Lately, whether it's a growth-focused state-of-the-union address or a bandwidth-obsessed commercial or a line of got-important-places-to-be customers in line for this or that, the messages are blurring together into a monolithic one that leaves me somewhere between weary and panicked. I often feel disillusioned about the increasing emphasis on things like multitasking, perception, innovation, and efficiency, and a general disgust for our economic system as I learn more about its associated inequalities and indignities.
Probably I am quite late to the party on all of this. Coming to grips with "the way the world works" seems like a life lesson that hits many in their teens or early twenties. But as I watch my third decade rapidly draw to a close, I know I have a ways yet to go as far as accepting and working within (and against) various disturbing realities and constraints. I've struggled to write, and I think that has something to do with this. It can all be a bit paralyzing.
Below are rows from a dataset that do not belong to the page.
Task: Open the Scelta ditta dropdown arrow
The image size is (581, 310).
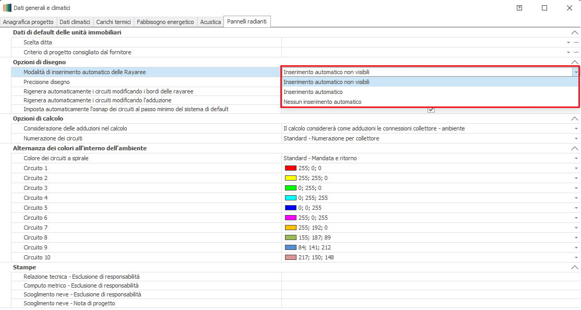Action: 568,42
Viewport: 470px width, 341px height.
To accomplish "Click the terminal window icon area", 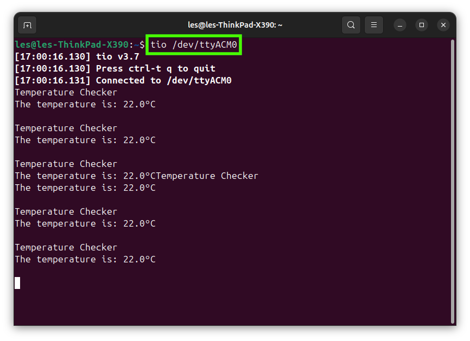I will tap(27, 25).
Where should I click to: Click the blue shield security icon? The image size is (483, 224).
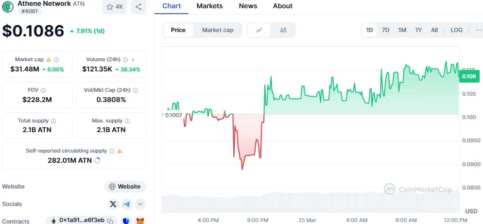[126, 221]
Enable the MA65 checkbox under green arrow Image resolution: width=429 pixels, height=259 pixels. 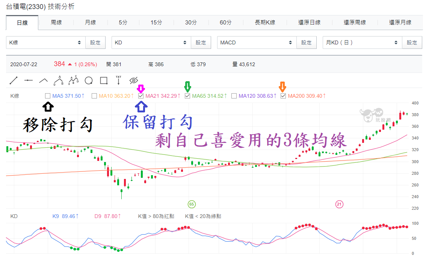187,96
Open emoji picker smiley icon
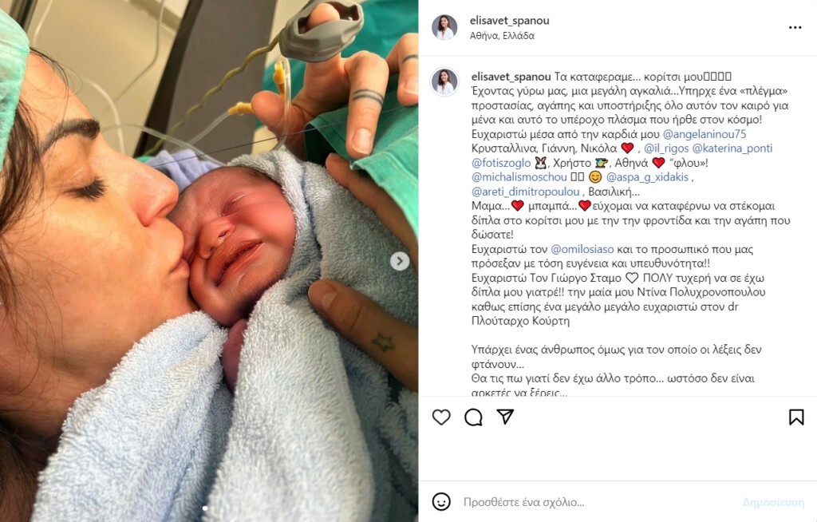This screenshot has height=522, width=817. pyautogui.click(x=441, y=502)
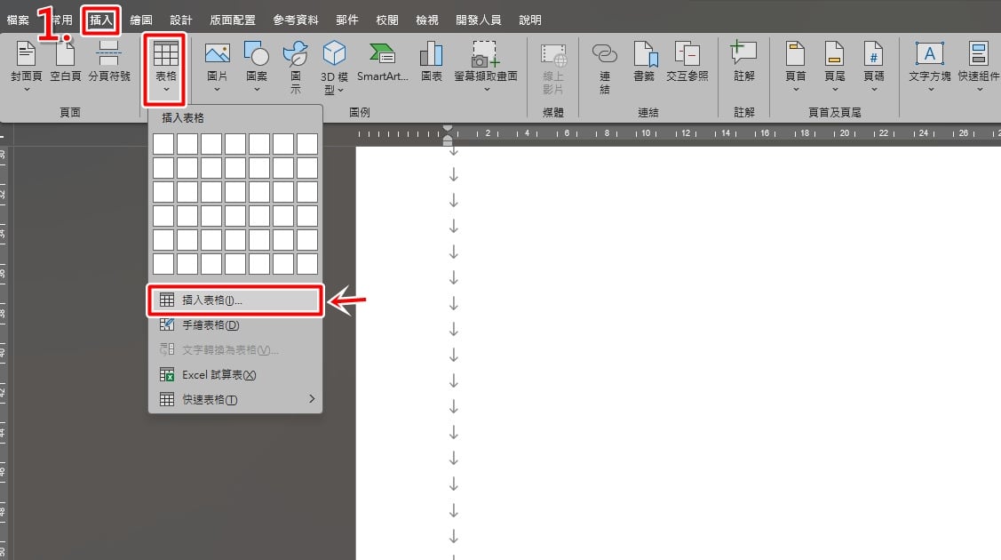Click the 封面頁 cover page button
This screenshot has width=1001, height=560.
26,67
But if Mother Theresa was right about anything, it's the idea that we can do no great things--only small things, with great love--and whenever a frustrating combination of powerlessness, sadness, and anger is present, I think I'd do well to remember that thought of hers. Try to do small things, with love--and, if I may add an addendum to her wise advice--without thinking so much. Thich Nhat Hanh's words have helped me, too, when I feel overwhelmed with things to do or full of dread:
"To my mind, the idea that doing the dishes is unpleasant can occur only
when you are not doing them. Once you are standing in front of the sink
with your sleeves rolled up and your hands in warm water, it really is
not so bad. I enjoy taking my time with each dish, being fully aware of
the dish, the water, and each movement of my hands. I know that if I
hurry in order to go and have a cup of tea,
the time will be unpleasant and not worth living. That would be a pity,
for each minute, each second of life is a miracle ... If I am incapable of washing dishes joyfully, if I want to finish them quickly so I can go and have a cup of tea,
I will be equally incapable of drinking the tea joyfully. With the cup
in my hands I will be thinking about what to do next, and the fragrance
and the flavor of the tea, together with the pleasure of drinking it,
will be lost. I will always be dragged into the future, never able to
live in the present moment."
Looking back through the photos on my phone today, I realized that, along with walking and biking a lot, I've done much more crocheting (and some tatting) this past year than I have in a very long time. On a day when my to-do list would appear to be growing far longer than any possible list of accomplishments, I'm taking some comfort in these images of completed projects, however small or ornamental they may be in the grand scheme of things. Part of their value, in my mind, is their blatant inefficiency and time-consuming quality. They are a quiet protest against the impatient spin of this mad world, a small departure from the grid that helps me to simply be.